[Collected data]

----

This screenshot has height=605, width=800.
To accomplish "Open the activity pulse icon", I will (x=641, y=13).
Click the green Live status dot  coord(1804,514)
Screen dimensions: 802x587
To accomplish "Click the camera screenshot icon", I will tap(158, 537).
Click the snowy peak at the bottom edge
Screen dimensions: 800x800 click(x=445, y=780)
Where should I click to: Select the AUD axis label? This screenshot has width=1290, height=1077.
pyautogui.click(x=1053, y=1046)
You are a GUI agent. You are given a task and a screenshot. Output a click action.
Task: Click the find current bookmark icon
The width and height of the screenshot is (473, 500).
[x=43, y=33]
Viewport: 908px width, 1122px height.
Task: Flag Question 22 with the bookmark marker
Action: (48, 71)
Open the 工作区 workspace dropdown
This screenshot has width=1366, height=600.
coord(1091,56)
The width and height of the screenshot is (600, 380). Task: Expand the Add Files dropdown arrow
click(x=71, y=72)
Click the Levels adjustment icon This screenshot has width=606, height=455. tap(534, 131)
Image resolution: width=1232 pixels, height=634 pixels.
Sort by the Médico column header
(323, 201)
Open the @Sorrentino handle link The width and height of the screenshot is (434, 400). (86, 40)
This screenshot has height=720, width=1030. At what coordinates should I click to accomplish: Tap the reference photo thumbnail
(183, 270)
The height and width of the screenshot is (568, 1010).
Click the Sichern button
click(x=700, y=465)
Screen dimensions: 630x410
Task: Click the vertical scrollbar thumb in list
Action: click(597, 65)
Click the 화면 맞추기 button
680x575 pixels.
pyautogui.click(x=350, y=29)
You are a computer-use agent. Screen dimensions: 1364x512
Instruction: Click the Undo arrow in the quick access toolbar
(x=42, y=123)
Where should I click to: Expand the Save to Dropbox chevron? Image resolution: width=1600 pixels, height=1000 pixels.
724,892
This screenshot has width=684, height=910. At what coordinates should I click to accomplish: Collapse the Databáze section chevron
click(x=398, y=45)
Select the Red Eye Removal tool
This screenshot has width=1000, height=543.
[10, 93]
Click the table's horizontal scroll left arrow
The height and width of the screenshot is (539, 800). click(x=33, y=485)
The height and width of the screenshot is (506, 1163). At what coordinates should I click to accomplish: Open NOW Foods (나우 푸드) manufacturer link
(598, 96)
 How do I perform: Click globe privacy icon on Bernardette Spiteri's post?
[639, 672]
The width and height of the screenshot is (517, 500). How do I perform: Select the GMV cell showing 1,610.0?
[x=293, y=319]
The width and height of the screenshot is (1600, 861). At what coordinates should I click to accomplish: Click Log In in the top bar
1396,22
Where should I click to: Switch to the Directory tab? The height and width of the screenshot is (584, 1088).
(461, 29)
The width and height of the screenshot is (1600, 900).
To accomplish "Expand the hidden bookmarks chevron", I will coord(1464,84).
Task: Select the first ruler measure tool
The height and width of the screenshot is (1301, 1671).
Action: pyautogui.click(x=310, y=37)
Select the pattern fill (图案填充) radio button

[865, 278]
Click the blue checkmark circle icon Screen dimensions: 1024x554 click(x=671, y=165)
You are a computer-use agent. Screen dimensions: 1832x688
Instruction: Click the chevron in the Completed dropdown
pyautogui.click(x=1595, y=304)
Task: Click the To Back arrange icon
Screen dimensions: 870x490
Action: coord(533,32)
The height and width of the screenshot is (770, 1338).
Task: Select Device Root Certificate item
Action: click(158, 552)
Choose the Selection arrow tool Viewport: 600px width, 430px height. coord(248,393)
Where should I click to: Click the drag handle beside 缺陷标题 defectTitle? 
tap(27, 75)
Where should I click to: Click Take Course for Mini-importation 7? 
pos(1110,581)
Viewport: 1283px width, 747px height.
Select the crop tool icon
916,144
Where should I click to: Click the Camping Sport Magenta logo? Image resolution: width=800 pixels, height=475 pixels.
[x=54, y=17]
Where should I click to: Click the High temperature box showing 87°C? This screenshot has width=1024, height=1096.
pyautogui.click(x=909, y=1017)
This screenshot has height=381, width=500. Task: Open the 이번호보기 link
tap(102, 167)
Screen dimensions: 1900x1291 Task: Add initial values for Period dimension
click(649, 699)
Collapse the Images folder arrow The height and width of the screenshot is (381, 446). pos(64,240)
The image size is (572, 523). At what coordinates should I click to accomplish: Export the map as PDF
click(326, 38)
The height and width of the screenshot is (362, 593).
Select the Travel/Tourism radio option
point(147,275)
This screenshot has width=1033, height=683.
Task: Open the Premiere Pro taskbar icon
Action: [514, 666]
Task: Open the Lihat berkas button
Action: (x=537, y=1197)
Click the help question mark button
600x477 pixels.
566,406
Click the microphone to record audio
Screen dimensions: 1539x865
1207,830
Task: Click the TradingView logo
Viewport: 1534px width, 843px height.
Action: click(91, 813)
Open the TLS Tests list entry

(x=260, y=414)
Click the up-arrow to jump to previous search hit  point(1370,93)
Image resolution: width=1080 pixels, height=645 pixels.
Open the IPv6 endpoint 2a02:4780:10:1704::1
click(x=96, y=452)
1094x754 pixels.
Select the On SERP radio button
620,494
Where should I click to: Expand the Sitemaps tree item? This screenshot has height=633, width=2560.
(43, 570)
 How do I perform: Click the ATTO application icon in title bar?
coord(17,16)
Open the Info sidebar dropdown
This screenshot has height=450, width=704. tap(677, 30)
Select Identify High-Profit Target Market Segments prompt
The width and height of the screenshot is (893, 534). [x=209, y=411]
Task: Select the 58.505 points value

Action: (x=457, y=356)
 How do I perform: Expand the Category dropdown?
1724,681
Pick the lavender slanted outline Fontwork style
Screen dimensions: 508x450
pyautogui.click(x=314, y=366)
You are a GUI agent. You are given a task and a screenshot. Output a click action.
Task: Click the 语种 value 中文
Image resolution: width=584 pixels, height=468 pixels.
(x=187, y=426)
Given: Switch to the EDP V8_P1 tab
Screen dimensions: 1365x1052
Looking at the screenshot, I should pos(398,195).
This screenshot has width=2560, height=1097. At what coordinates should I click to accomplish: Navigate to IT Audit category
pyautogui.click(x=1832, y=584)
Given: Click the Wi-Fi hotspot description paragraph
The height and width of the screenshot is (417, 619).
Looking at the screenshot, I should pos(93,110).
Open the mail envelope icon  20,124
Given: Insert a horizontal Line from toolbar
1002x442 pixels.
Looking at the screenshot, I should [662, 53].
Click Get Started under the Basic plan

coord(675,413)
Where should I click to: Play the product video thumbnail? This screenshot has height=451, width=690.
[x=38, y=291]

----

(About this task):
Could you transcribe the entries above word for word, from the line with "Sort by the Médico column header" down to the line with "The height and width of the screenshot is (568, 1010).", keeping both?

(Solution to the exercise):
Sort by the Médico column header
(323, 201)
Open the @Sorrentino handle link The width and height of the screenshot is (434, 400). (86, 40)
This screenshot has height=720, width=1030. At what coordinates should I click to accomplish: Tap the reference photo thumbnail
(183, 270)
The height and width of the screenshot is (568, 1010).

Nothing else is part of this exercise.